[Problem to work on]: Please restate word for word all lines from the one containing "You are a GUI" to the final line of the entries, and include no pictures.

[Extracted records]:
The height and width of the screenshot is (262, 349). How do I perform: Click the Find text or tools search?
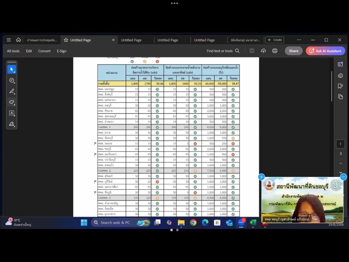pos(223,51)
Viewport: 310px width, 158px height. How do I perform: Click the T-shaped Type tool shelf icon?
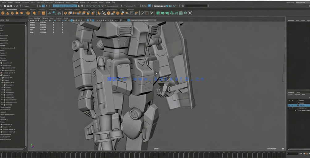[x=39, y=13]
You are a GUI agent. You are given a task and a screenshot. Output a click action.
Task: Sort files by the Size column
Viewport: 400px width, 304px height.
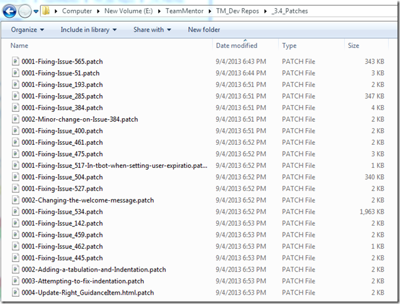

[Result]:
You are a GUI agent. You are given a task and a screenshot. Output a click action.
Task: Sort files by the Size column
Viewport: 400px width, 304px height.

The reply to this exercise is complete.